**EXERCISE BRIEF:**
Copy the passage of the Larry Harmon biography that begins with "Harmon began making" and ends with "the live-action show.".

**DOCUMENT SECTION:**
════════════════════

- Born: Lawrence Weiss January 2, 1925 Toledo, Ohio
- Died: July 3, 2008 (aged 83) Los Angeles, California
- Known for: Bozo the Clown
- Children: 4, including Jeff B. Harmon

= Larry Harmon =

American entertainer (1925–2008)

Lawrence Weiss (January 2, 1925 - July 3, 2008), better known by the stage name Larry Harmon and as his alter ego Bozo the Clown, was an American entertainer. Weiss had four children, including filmmaker Jeff Harmon.

==Biography==
Harmon was born to Jewish parents in Toledo, Ohio, and raised in Cleveland. During World War II, he served as a private in the Army. On returning, he wanted to become a medical doctor, until he met entertainer Al Jolson. According to Harmon's autobiography The Man Behind the Nose, Jolson told him, "Being a doctor of medicine is honorable, but you'll touch so many more lives as a doctor of laughter!" Harmon instead attended the University of Southern California, where he majored in theater and performed in the Spirit of Troy marching band.

Harmon began making the first of thousands of appearances as Bozo the Clown after attending a casting call in the late 1940s. In 1957, Harmon purchased the licensing rights to the Bozo character from Capitol Records, which had promoted the character on its children's albums as "Bozo the Capitol Clown", and he aggressively marketed the property. By the late 1950s, Harmon had licensed local Bozo TV shows in nearly every major U.S. market, as well as in other countries. He also produced and provided the voice for a series of Bozo animated cartoons intended to be shown with the live-action show.

Harmon's animation studio also produced eighteen Popeye cartoons in 1960 as part of a larger TV syndication package.

════════════════════

**RECORDED DATA:**
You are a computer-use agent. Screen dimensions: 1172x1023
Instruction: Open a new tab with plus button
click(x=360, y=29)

════════════════════

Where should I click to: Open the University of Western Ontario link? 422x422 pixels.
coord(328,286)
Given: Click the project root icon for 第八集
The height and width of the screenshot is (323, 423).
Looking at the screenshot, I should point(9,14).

════════════════════

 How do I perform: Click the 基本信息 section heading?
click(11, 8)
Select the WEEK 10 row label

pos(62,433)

════════════════════

**RESPONSE:**
Harmon began making the first of thousands of appearances as Bozo the Clown after attending a casting call in the late 1940s. In 1957, Harmon purchased the licensing rights to the Bozo character from Capitol Records, which had promoted the character on its children's albums as "Bozo the Capitol Clown", and he aggressively marketed the property. By the late 1950s, Harmon had licensed local Bozo TV shows in nearly every major U.S. market, as well as in other countries. He also produced and provided the voice for a series of Bozo animated cartoons intended to be shown with the live-action show.